[Entries drawn from a collection]

╭──

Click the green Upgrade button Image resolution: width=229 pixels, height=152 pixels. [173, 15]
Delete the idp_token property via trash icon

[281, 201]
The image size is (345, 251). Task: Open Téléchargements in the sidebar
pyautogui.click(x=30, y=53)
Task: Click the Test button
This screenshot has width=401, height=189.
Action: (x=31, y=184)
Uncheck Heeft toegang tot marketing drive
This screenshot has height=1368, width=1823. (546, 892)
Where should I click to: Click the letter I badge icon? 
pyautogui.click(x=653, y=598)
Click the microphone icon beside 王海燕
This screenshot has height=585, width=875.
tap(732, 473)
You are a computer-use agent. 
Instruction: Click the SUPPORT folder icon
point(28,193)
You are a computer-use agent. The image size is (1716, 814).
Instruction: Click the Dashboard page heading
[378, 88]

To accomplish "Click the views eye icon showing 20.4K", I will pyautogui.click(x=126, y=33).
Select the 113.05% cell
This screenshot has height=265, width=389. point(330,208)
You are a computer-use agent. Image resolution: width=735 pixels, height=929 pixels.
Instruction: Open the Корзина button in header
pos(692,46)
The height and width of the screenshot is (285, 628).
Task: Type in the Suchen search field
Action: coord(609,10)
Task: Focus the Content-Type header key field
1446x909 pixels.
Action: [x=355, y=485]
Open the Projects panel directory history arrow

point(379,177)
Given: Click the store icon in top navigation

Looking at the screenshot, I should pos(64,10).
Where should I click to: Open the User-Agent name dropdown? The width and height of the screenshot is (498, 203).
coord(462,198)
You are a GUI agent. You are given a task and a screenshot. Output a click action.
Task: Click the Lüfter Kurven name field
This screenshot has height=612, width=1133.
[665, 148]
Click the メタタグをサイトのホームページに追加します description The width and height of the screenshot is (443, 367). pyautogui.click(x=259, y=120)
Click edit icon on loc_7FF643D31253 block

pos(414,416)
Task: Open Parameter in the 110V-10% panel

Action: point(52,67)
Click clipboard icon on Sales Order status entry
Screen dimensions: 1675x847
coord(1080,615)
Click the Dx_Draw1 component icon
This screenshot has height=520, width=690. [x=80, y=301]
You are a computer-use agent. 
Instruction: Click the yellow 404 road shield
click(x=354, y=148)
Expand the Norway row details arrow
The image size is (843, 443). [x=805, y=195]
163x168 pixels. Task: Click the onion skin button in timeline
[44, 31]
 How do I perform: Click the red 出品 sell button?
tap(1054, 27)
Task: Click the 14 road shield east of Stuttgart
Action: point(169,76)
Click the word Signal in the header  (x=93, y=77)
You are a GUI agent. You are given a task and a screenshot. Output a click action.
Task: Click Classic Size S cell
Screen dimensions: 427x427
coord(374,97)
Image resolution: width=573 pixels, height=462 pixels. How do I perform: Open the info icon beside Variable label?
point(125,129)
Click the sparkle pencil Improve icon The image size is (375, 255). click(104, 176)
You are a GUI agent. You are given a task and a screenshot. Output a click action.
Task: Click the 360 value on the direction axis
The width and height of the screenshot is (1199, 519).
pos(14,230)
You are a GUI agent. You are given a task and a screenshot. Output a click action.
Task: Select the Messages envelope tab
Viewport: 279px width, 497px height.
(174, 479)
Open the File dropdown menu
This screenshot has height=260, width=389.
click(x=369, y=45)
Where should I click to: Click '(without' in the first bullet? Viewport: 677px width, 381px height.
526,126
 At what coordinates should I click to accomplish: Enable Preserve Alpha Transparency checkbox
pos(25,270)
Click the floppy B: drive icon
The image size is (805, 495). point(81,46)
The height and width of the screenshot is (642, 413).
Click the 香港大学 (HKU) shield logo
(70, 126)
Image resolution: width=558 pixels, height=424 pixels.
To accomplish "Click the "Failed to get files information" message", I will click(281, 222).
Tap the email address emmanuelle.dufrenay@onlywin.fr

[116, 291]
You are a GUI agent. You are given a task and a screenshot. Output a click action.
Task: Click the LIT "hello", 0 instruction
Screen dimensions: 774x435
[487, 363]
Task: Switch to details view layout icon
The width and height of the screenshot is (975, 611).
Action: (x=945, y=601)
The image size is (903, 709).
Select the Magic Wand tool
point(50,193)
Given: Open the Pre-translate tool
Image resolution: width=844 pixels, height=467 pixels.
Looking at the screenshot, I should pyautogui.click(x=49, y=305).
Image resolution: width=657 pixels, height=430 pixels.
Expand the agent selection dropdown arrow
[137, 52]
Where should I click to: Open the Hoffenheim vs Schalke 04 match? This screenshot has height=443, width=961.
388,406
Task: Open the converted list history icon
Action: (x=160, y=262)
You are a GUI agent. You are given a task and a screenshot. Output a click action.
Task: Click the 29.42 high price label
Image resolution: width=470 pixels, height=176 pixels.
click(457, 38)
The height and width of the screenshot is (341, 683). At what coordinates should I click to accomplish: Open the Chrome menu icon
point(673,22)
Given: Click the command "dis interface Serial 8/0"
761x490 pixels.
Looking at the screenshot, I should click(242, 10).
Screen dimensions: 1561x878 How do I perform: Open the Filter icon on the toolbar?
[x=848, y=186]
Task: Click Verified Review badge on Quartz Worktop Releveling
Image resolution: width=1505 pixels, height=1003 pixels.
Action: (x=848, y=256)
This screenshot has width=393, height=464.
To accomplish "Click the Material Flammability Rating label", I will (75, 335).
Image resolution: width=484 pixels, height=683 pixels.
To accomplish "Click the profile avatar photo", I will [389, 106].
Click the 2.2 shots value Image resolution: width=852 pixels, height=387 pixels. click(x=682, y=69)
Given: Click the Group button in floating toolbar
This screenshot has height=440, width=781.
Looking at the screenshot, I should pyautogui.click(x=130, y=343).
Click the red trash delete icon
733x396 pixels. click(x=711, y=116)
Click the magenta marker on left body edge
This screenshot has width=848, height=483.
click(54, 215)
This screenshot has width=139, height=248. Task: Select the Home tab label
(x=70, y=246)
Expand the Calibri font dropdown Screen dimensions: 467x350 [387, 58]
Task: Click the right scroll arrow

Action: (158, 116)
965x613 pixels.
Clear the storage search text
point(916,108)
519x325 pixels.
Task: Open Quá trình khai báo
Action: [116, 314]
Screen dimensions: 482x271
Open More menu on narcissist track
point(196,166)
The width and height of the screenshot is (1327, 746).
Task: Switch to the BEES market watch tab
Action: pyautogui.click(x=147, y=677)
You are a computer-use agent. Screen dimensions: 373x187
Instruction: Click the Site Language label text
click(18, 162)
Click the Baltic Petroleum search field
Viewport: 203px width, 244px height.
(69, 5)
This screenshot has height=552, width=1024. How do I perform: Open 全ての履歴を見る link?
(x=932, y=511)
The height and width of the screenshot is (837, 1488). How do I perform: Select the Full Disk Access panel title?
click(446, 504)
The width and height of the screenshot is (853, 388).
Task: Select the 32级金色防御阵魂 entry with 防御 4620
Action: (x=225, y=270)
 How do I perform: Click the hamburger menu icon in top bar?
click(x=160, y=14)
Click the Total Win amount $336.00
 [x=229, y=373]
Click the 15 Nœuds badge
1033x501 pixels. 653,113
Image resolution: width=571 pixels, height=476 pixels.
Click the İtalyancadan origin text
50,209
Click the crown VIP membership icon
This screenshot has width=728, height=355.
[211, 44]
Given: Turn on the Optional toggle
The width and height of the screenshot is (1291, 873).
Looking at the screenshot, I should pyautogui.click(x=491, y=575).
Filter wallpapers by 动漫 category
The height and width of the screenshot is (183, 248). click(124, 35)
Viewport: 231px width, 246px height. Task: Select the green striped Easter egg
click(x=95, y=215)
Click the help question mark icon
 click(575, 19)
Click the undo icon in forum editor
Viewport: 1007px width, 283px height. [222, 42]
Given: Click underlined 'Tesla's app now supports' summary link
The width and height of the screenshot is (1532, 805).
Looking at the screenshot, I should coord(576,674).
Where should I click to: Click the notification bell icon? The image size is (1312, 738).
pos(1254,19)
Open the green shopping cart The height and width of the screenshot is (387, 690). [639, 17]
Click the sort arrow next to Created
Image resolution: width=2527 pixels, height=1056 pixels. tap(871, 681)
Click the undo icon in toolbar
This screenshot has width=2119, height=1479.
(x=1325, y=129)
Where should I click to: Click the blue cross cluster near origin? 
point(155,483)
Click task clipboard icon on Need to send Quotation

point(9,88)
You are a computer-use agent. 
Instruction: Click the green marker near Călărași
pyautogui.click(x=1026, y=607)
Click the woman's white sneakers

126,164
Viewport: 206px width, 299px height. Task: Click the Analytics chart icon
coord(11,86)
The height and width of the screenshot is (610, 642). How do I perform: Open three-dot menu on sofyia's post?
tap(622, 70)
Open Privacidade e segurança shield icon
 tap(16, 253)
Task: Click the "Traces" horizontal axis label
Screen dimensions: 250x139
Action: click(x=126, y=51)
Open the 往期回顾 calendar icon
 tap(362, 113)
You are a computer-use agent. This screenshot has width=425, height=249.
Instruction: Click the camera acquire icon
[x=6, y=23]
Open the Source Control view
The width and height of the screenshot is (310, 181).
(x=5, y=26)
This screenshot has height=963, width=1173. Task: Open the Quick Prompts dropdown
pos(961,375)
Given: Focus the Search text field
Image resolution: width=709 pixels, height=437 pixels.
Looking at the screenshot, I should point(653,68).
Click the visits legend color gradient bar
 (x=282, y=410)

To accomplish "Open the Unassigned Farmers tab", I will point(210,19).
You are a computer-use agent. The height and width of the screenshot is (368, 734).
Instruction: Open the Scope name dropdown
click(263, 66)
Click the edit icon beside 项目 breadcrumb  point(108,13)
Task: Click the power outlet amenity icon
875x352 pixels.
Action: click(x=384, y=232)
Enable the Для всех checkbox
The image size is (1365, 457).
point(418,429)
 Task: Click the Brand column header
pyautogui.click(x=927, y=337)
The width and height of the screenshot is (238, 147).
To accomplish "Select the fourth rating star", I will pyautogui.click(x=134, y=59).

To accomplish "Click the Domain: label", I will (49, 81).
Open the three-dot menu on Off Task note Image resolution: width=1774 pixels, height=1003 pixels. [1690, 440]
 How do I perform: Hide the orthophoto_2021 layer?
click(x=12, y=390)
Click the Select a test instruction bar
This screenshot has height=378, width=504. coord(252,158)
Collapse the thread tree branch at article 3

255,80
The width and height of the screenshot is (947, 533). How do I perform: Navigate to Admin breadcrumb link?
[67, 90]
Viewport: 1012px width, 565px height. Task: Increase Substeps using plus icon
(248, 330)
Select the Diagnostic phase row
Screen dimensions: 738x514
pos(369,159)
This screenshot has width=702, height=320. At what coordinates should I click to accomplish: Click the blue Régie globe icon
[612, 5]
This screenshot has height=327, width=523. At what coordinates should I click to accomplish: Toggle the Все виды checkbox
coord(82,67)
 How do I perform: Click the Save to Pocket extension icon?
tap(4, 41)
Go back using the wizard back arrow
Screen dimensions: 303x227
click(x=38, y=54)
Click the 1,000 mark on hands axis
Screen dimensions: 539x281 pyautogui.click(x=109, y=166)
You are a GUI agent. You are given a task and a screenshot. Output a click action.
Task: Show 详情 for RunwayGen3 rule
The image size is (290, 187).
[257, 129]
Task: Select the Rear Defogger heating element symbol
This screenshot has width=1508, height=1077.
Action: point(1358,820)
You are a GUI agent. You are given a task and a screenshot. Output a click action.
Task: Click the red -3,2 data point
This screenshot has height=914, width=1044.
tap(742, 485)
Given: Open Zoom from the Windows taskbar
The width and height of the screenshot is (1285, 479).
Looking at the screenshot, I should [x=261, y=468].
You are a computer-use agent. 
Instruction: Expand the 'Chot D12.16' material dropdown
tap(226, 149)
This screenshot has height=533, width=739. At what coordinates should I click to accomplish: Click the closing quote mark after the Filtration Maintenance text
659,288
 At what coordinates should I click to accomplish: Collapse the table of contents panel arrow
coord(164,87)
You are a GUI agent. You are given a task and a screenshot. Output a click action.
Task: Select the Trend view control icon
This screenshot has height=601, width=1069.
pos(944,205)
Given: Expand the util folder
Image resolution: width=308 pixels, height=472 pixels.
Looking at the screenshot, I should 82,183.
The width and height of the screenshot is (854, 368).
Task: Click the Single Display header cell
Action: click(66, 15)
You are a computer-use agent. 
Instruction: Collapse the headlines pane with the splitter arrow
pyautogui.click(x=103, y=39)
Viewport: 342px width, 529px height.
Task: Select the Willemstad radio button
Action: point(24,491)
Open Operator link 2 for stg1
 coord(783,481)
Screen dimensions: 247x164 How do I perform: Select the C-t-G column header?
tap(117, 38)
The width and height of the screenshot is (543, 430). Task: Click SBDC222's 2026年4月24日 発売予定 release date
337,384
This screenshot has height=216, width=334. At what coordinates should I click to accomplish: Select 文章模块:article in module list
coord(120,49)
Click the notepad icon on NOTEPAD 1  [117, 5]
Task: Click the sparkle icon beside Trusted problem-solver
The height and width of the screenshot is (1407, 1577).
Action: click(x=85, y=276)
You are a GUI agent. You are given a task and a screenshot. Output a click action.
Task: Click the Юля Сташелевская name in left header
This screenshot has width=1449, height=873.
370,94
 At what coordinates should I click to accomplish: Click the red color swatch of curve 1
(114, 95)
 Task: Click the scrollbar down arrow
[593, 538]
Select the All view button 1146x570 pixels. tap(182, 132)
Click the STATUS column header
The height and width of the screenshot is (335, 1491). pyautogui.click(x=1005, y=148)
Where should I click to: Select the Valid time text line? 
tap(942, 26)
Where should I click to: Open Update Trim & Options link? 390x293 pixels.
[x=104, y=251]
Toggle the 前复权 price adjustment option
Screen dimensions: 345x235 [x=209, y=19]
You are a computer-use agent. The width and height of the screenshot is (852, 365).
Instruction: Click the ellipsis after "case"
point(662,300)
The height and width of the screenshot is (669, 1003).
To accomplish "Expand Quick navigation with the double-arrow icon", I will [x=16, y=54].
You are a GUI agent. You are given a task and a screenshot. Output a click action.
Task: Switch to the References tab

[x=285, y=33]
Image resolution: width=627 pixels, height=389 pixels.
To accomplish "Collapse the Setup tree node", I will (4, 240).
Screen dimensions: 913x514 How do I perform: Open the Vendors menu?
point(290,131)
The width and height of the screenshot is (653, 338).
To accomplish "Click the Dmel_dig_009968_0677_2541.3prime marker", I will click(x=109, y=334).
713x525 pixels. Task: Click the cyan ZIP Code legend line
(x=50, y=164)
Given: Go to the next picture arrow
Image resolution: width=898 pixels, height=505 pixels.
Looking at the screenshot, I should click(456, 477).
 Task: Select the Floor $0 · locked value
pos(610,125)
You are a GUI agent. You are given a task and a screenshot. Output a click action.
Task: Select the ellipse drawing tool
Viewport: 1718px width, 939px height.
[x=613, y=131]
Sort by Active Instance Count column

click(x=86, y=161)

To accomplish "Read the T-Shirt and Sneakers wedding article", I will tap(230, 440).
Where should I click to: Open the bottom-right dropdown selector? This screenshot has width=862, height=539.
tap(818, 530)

╰──

• [Given problem]:
Scale everything in the listing from the line containing "Task: Select the Floor $0 · locked value" down to the end, reproducing each line in full, requests included. Multiply every coordinate in the answers by 1.85 and round to whole numbers with halves rounded up, leaving the requests and their format samples unchanged.

• [Complete answer]:
 Task: Select the Floor $0 · locked value
pos(1129,231)
You are a GUI agent. You are given a task and a screenshot. Output a click action.
Task: Select the ellipse drawing tool
Viewport: 1718px width, 939px height.
[x=1134, y=242]
Sort by Active Instance Count column

click(x=159, y=298)

To accomplish "Read the T-Shirt and Sneakers wedding article", I will tap(426, 814).
Where should I click to: Open the bottom-right dropdown selector? This screenshot has width=862, height=539.
tap(1513, 981)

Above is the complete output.